MADRID, 28 Abr. (EUROPA PRESS) – El Museo Nacional Reina Sofía ha inaugurado ‘Entes’, una retrospectiva sobre la artista catalana Aurèlia Muñoz con la que pretende «recuperar la vida» de sus piezas. El director de la pinacoteca, Manuel Segade, señaló que «pocas veces» ha visto un montaje de exposición «en el que se produzca conocimiento sobre la artista», y añadió que el «gran esfuerzo» ha sido para recuperar la vida de las obras expuestas.
«Hemos dado vida a una Aurèlia que tal vez habíamos olvidado», aseguró Segade. Aunque al principio atribuyó este «olvido» al franquismo, el comisario Manuel Cirauqui matizó que en los años ochenta la artista comenzó a trabajar en otros formatos, «por lo que se le perdió la pista». Cirauqui también reflexionó: «No es de repente acusar al mundo de un olvido absolutamente perverso y felicitarnos por haberlo recuperado. No es tanto así, pero es verdad que desde hace un tiempo no había una gran exposición de Aurèlia y veíamos esto como una necesidad».
La exposición estará abierta hasta el próximo 7 de septiembre y ha sido organizada junto al Museu d’Art Contemporari de Barcelona (MACBA), que acogerá la muestra a partir del 5 de noviembre. Esta exposición coincide con el centenario del nacimiento de Muñoz, una figura clave del lenguaje escultórico textil europeo del siglo XX.

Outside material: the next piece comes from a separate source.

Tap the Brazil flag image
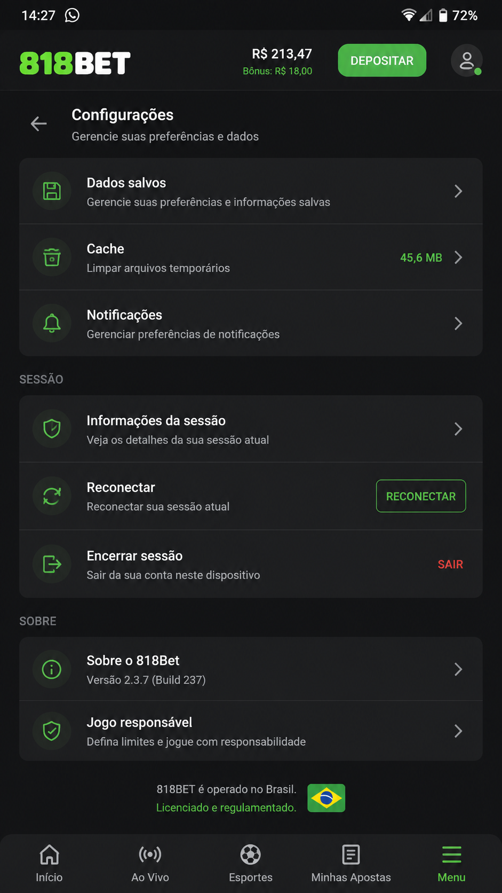The image size is (502, 893). [x=326, y=798]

Una obra diversa y multidimensional
‘Aurèlia Muñoz. Entes’ abarca todas las épocas, técnicas, series y materiales utilizados por la artista desde los años 50 hasta principios del siglo XXI. Se compone de más de 150 obras, muchas de ellas inéditas, que incluyen más de 60 esculturas y piezas cosidas, anudadas o tejidas, realizadas con yute, sisal y algodón, destacando que muchas son de gran tamaño.

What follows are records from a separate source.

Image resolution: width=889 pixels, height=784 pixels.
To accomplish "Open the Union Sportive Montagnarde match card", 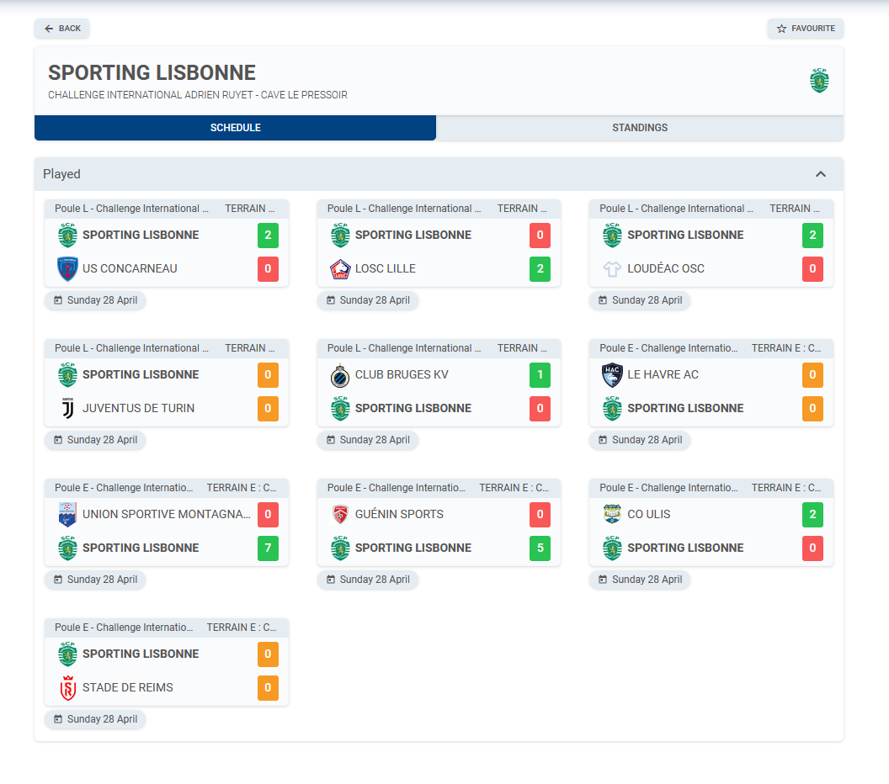I will [x=167, y=522].
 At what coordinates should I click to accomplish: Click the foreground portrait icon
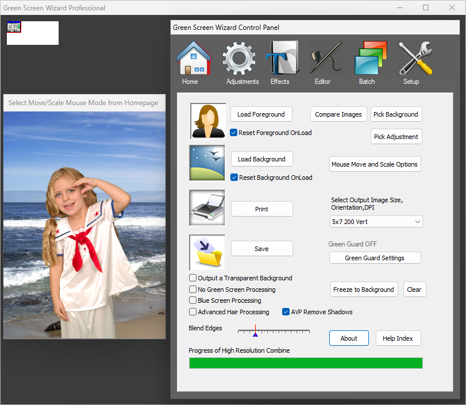point(207,121)
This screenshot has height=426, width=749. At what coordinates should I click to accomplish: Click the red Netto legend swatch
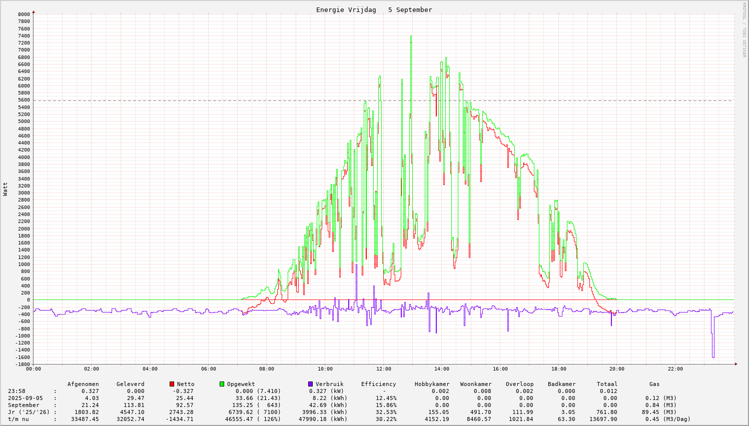pyautogui.click(x=172, y=384)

<pEntre las obras expuestas se encuentran sus bordados de los años sesenta, que reinventan la pintura, y las grandes esculturas anudadas de macramé de los años setenta, que abandonan la pared y toman forma tridimensional. También se puede ver 'Pájaroscometa' o 'Aerostatos' de los años ochenta, estructuras móviles y aerodinámicas inspiradas en la papiroflexia, la navegación a vela y las máquinas de Leonardo da Vinci.
Reivindicación de su contemporaneidad
Sílvia Ventosa, responsable del Archivo Aurèlia Muñoz e hija de la artista, destacó que esta muestra «reivindica la contemporaneidad» de Aurèlia, más que recuperarla. Además, la exposición incluye una selección de objetos y obras del archivo personal de Muñoz, como cartas, maquetas, cuadernos de proyectos y fotografías. Desde 1970, Muñoz contó con un estudio profesional donde pudo documentar y archivar su trabajo con la ayuda de fotográficos y asistentes como Josefina Salazar.
«Aurèlia era una persona que huyó de las etiquetas. ‘Sigue siempre el camino más difícil’ era una de sus frases favoritas, y en una época franquista y misógina, buscaba la libertad de un pájaro volando, como sus obras», explicó Ventosa.
Recorrido por la historia y el proceso creativo
La mayoría de las obras expuestas proceden del Archivo Aurèlia Muñoz, de la colección del Ayuntamiento de Sant Cugat y del Museu Nacional d’Art de Catalunya (MNAC). Además, hay cuatro obras de las Colecciones del Reina Sofía, así como piezas del MACBA, del MoMA y de prestadores particulares.
En la antesala de la exposición se encuentran 16 documentos fotográficos que muestran el diálogo creativo que mantuvo Muñoz con otros profesionales, entre ellos Lluís Casals, Montse Faixat, Ángeles Moral, Francesc Català-Roca y Rocco Ricci. Después, se destinan espacios a sus bordados, montajes y estampaciones, y en la segunda sala se exponen las esculturas anudadas. El recorrido finaliza con el archivo de la artista, donde se explican los procesos y contextos de su obra.
En una de las últimas secciones de la muestra reposan sus «aerostatos», piezas que se sitúan a medio camino entre un pájaro y un cometa.